I believe pop OS came with Nvidia 525.something drives, while I updated the driver, I also updated the CUDA, and the versions found by nvidia-smi "work together" it still don't want to initilize CUDA.

Should I do a full re-install, and not upgrade any drivers?

EDIT:
ChatGPT is leading me down a rabbit hole, and I feel like I am getting nowhere. Checking the logs I get some errors during startup with Nvidia DRM. ChatGPT tells me that the DRM is being used for displays, and I get the errors because the GPUs are headless.
Errors are:
[drm] No compatible format found
[drm] Cannot find any crtc or sizes

It's spammed a few times during startup. Blacklisting DRM didn't work, I still get the errors. I think I am done with this project now, and must admit defeat. I don't like how heavy linux is to work with, and I'm getting really tired after days trying to get this to work :(
 
Last edited:

Jelle458

New Member
Oct 4, 2022
29
15
3
If anyone finds this, heres and update.

I scratched the idea of Linux. I don't know why I wanted Linux to begin with, but apparently there is an Nvidia data center driver for A100 running on Windows server. I installed Windows server 2022, updated and installed drivers.

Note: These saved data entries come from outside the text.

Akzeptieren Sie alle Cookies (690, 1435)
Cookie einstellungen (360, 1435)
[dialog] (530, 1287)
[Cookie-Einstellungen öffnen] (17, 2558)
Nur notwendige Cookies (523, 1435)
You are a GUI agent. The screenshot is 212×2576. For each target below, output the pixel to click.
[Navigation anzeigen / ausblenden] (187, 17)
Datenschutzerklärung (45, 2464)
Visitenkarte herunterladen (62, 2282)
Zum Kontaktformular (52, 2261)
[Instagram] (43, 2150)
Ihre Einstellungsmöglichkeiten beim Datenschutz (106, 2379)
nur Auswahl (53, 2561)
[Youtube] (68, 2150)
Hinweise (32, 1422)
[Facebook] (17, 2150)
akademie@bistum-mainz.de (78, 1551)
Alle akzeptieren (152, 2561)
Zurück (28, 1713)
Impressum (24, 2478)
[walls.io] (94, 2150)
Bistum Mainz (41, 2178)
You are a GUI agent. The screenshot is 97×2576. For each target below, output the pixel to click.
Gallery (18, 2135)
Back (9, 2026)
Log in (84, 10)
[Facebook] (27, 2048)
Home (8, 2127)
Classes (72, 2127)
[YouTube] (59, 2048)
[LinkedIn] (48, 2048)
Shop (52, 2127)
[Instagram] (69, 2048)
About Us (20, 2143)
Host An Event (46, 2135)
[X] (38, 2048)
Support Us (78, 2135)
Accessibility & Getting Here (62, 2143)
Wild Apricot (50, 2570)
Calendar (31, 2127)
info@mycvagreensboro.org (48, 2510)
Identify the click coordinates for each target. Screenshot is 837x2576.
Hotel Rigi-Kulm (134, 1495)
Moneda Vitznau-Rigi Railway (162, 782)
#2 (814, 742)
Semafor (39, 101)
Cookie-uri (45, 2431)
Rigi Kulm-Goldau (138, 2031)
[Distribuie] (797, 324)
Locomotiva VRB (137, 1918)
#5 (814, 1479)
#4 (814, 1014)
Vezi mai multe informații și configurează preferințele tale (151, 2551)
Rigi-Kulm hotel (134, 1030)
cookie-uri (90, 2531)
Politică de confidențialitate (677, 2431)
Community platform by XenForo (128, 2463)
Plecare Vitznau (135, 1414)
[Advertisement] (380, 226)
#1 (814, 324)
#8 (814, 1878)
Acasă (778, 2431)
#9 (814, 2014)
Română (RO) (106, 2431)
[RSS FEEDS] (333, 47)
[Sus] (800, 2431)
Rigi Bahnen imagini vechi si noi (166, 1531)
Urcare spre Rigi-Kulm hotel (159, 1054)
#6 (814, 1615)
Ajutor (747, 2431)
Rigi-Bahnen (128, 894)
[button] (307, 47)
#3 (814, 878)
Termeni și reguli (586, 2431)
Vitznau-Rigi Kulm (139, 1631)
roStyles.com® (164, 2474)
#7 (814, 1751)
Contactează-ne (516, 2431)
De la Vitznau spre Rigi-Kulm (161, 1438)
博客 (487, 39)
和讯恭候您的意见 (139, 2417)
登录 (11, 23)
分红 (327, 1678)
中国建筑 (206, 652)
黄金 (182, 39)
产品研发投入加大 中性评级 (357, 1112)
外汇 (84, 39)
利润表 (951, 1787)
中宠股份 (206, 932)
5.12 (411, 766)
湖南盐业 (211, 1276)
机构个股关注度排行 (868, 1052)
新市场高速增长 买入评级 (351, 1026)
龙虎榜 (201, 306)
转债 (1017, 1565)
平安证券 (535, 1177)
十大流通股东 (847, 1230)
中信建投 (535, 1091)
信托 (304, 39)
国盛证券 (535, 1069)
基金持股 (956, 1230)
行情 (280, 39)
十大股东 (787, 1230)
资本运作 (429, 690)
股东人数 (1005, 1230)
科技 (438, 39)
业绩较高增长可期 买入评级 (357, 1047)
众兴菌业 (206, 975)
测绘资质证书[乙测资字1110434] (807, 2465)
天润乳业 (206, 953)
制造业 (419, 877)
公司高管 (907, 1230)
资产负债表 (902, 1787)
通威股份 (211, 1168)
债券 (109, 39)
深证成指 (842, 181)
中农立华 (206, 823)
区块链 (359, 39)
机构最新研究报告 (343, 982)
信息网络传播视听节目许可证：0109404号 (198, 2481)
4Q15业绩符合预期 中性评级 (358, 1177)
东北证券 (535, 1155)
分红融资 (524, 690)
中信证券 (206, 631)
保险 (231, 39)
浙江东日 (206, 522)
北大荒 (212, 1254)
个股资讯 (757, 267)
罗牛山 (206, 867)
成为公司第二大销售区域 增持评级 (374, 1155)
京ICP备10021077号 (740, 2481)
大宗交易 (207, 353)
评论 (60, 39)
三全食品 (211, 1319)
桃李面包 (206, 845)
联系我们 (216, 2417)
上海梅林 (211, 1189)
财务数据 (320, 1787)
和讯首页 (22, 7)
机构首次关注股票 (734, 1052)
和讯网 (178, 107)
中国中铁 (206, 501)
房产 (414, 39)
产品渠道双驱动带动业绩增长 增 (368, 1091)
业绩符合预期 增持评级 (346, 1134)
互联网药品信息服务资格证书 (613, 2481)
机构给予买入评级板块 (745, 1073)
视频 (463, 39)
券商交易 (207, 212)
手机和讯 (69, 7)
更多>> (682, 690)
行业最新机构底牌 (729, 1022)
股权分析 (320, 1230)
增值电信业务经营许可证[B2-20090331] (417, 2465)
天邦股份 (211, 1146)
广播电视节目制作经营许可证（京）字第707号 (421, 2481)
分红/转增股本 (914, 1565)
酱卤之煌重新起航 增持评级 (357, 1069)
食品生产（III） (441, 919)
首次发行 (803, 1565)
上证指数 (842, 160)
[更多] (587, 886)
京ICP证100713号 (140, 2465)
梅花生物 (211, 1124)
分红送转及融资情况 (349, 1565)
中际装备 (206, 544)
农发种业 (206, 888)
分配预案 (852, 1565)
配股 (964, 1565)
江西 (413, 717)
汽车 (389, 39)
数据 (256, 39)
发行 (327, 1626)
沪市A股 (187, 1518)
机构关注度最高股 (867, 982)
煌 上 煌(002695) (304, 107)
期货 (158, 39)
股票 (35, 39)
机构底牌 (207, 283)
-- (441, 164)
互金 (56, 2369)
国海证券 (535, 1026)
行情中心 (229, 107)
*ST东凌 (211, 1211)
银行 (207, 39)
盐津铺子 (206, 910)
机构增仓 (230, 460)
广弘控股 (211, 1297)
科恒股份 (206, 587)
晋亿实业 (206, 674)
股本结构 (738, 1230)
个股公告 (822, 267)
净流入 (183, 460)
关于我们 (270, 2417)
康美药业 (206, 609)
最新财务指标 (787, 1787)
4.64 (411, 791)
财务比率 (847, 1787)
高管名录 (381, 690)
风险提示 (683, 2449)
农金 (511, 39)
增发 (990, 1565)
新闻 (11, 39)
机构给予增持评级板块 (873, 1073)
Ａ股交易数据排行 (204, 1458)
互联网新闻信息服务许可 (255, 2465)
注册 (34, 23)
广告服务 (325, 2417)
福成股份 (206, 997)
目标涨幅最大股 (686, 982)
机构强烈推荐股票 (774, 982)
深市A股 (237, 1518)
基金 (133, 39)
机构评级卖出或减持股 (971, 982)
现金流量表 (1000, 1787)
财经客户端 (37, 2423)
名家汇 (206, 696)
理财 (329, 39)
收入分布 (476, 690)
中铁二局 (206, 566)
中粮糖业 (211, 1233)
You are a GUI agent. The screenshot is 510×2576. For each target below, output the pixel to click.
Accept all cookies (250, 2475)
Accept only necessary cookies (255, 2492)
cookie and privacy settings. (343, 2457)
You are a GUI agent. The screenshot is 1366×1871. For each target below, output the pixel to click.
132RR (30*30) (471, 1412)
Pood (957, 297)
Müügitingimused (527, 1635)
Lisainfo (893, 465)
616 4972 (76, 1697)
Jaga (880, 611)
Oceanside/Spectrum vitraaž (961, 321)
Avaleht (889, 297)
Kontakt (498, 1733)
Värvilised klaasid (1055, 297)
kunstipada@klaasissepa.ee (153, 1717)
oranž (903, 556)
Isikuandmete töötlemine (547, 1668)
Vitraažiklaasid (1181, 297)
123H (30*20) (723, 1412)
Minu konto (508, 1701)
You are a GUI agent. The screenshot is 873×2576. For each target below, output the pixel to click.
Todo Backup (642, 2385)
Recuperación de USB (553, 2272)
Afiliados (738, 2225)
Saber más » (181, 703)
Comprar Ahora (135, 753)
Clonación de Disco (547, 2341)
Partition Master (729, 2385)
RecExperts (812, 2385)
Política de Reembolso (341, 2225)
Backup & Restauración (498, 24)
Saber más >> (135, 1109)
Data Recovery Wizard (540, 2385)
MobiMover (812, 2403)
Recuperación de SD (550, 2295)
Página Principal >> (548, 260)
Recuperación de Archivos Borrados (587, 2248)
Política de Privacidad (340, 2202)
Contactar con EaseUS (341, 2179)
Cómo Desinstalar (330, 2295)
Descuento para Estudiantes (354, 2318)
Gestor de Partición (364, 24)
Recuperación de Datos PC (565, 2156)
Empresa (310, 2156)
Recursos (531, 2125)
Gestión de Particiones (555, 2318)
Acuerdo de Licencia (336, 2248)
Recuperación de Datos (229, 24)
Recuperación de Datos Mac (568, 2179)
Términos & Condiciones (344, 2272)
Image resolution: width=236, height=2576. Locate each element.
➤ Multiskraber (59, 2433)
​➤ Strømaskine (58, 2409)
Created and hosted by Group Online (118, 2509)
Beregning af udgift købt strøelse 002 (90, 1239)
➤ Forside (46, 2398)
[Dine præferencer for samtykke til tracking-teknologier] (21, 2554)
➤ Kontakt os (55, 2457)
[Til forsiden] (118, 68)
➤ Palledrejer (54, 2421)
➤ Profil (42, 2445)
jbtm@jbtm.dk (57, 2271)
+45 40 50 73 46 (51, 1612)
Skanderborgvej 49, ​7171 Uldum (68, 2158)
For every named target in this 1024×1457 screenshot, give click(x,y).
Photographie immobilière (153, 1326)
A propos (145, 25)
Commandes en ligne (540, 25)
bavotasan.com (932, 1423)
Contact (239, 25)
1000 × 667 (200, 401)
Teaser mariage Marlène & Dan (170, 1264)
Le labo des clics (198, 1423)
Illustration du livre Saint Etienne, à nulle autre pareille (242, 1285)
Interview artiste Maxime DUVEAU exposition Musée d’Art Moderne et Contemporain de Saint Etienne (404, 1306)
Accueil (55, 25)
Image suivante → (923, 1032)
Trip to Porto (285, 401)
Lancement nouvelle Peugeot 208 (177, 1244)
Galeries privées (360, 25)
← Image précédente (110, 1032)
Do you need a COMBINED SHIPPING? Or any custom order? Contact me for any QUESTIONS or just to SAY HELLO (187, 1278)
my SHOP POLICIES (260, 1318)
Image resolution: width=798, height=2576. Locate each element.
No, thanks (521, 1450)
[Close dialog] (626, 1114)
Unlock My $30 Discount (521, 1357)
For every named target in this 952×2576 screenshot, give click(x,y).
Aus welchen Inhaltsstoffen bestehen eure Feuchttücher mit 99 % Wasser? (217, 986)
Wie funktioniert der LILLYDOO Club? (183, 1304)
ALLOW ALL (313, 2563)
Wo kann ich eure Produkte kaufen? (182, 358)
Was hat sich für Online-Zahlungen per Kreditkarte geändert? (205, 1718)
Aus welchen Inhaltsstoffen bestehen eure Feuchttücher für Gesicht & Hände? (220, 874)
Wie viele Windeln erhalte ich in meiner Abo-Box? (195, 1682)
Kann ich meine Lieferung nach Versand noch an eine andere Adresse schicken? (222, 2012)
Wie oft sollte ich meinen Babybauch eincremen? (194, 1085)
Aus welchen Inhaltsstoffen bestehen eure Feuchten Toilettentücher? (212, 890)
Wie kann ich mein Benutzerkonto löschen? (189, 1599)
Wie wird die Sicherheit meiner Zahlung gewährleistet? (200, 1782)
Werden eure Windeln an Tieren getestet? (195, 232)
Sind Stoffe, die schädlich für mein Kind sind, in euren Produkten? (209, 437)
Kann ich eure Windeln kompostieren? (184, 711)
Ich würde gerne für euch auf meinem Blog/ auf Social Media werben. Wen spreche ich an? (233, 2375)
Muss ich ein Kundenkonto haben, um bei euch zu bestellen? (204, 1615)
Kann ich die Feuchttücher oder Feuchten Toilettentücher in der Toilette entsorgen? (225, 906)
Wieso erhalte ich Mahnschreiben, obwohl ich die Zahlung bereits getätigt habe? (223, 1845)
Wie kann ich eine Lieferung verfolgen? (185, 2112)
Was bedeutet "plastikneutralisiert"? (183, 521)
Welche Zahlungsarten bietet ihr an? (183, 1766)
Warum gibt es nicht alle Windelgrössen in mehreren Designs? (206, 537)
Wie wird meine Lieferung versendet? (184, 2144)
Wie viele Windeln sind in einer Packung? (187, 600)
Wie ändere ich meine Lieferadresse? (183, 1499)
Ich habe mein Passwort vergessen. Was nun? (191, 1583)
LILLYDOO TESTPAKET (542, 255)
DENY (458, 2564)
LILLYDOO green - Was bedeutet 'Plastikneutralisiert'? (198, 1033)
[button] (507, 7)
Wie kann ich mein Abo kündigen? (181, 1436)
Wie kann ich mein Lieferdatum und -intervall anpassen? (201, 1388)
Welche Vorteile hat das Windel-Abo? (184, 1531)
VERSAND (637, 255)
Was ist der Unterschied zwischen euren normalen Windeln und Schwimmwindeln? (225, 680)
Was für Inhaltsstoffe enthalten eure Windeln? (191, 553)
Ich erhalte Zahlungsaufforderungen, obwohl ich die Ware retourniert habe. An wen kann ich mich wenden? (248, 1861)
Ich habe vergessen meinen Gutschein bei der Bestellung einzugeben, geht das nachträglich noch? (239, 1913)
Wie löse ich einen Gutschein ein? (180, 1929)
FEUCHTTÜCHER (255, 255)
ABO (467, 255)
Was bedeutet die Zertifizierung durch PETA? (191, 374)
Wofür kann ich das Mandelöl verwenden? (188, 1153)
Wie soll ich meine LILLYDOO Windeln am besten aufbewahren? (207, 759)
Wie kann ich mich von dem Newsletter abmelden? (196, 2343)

GPU-Z was able to see all 8 GPUs, and CUDA just WORKS. Blender needs OpenGL which the VGA doesn't have, so it doesn't want to start. But installing Stable Diffusion wasn't a big problem, however the models I was able to find are old, and can't really understand human anotomy. I am getting the problems from the earlier days with hands and fingers.

I was sure that 2048x2048 wouldn't be a problem, but I get really weird hallucinations when going above 768x768, and one time I got a VRAM error, so I guess even 80GB VRAM isn't enough, I didn't think it would be that crazy. I was running FP32 because, well, 80GB had to be enough.

Stable Diffusion apparently can't run on more than 1 GPU, but running 8 instances, and making it do 100 pictures I was able to start all 8 manually and have all 8 GPUs with a load at the same time. They got hot, and the server was at 110dB.